Eher durch Zufall fand die Wissenschaft vor wenigen Jahren heraus, dass es Menschen gibt, die Gesichter nicht vergessen oder auf noch so verschwommenen Fotos Menschen wiedererkennen können. Im Kampf gegen Verbrechen kann das nützlich sein. Polizisten werden geflutet mit verwackelten Fahndungsfotos und dunklen Bildern aus Überwachungskameras, auf denen nur Konturen zu erkennen sind. Dann kommt Michael Aschenbrenner ins Spiel. Er koordiniert rund 50 Super-Recogniser allein im Polizeipräsidium Stuttgart. Sie können Gesichter von Verdächtigen nicht nur auf Bildern identifizieren, sondern auch in Menschenmassen besonders gut wiedererkennen.

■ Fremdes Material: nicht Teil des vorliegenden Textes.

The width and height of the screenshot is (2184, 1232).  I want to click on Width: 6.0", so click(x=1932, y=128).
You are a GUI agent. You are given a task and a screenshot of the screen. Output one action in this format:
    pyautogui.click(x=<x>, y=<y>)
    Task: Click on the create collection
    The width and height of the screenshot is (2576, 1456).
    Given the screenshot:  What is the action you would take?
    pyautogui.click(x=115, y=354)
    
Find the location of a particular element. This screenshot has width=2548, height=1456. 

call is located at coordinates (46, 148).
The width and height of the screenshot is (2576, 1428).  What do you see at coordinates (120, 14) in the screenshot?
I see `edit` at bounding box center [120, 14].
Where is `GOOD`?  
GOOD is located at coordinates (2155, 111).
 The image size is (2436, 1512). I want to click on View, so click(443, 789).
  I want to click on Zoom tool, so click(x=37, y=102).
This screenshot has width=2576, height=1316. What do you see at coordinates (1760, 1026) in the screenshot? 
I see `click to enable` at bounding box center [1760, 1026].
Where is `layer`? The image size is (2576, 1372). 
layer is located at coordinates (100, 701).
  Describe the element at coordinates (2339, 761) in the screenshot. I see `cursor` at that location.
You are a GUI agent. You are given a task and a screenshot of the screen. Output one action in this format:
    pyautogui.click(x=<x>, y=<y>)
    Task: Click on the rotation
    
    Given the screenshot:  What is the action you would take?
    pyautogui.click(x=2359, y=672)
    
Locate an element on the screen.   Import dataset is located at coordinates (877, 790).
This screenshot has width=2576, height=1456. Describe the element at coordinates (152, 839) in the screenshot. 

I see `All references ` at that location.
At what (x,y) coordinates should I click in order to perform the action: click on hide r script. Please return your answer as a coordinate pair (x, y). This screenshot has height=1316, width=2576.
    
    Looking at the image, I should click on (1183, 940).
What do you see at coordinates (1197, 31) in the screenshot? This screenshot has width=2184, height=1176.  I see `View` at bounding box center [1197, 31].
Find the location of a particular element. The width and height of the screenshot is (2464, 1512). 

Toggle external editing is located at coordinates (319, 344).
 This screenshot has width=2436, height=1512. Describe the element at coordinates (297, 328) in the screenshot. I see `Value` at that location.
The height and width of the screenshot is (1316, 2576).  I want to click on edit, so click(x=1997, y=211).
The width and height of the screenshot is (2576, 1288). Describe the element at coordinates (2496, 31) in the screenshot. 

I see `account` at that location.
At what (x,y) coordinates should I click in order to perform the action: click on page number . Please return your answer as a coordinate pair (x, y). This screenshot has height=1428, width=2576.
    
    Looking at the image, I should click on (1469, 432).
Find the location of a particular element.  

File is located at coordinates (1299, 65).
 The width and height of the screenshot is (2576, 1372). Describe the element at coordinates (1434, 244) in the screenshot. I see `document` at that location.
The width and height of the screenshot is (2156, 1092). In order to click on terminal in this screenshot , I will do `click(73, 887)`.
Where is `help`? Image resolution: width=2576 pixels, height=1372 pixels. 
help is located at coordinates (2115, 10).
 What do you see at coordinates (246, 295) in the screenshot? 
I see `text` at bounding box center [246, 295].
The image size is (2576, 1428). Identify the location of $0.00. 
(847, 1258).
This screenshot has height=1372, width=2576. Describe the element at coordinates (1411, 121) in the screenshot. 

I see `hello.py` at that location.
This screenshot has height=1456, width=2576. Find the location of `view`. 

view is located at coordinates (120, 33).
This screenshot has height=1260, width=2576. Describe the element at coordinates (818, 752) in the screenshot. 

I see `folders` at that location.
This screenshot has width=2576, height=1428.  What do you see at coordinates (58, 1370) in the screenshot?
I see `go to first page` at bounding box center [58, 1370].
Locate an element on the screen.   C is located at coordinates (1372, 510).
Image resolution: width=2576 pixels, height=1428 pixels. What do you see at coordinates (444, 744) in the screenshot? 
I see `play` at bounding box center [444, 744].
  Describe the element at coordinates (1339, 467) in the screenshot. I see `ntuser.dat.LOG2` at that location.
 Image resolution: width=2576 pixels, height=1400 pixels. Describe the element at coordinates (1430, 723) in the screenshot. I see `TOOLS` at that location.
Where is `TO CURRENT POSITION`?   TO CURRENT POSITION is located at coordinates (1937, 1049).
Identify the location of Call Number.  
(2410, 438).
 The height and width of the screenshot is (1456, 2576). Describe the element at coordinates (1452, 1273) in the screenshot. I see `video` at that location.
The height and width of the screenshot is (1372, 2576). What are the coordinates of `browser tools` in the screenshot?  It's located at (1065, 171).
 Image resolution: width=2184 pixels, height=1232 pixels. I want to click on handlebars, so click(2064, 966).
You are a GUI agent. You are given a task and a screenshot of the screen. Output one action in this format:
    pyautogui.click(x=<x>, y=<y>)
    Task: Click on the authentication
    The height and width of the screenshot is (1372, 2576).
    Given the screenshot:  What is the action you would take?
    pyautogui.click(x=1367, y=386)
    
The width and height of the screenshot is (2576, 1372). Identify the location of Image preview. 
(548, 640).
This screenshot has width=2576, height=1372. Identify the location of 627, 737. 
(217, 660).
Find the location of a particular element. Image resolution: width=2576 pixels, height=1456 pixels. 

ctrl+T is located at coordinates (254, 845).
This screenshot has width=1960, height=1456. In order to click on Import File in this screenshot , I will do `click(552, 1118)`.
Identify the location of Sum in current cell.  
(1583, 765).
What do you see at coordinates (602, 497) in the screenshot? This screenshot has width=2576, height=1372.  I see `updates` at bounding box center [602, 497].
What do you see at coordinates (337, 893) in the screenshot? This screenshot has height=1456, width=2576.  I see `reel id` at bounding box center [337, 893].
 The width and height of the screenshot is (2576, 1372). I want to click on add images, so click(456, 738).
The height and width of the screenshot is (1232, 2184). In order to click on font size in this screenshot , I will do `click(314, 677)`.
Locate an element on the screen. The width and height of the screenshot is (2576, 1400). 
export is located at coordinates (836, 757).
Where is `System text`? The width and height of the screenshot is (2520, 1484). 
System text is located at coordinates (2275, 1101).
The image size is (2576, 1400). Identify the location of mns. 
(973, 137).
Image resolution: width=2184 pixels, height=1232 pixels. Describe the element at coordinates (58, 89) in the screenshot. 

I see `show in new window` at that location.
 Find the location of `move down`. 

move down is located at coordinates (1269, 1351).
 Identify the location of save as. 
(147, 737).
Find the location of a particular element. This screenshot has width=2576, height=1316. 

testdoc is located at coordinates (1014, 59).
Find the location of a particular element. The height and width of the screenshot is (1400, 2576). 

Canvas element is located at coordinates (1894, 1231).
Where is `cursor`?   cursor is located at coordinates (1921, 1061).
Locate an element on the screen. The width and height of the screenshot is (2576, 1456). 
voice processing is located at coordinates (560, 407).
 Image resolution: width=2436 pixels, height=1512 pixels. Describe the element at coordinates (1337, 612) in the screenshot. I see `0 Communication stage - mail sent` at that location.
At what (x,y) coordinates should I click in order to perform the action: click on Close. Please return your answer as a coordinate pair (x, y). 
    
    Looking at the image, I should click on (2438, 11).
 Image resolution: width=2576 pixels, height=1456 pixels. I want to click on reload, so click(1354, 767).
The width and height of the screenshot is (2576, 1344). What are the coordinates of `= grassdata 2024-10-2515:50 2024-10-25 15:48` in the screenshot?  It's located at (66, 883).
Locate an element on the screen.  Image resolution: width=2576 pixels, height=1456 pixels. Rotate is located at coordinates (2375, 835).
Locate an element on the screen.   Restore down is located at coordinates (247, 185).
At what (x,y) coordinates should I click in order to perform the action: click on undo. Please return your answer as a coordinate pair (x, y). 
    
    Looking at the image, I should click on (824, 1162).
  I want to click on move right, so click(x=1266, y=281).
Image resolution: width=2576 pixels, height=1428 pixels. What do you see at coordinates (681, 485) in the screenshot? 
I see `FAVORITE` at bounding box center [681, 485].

Was ein wenig nach Superheldencomics und actionreichem Abenteuer klingt, gestaltet sich im Alltag als eher dröge Tätigkeit. Michael Aschenbrenner sitzt in seinem Büro im Präsidium und blickt auf den Bildschirm. An der Wand hängt ein Zertifikat der Londoner University of Greenwich, das ihn als Super-Recogniser auszeichnet. Ansonsten: graue Wände, graue Möbel, graues Hemd. Nur die Fahndungsfotos auf den Bildschirmen leuchten bunt. Michael Aschenbrenners Augen zucken zwischen den Bildern hin und her, er gleicht sie ab mit den Fotos aus dem Archiv. „Irgendwann brennen die Augen“, sagt er. Trotzdem liebt er seinen Job. Das liegt auch am Erfolg der jungen Spezialistentruppe.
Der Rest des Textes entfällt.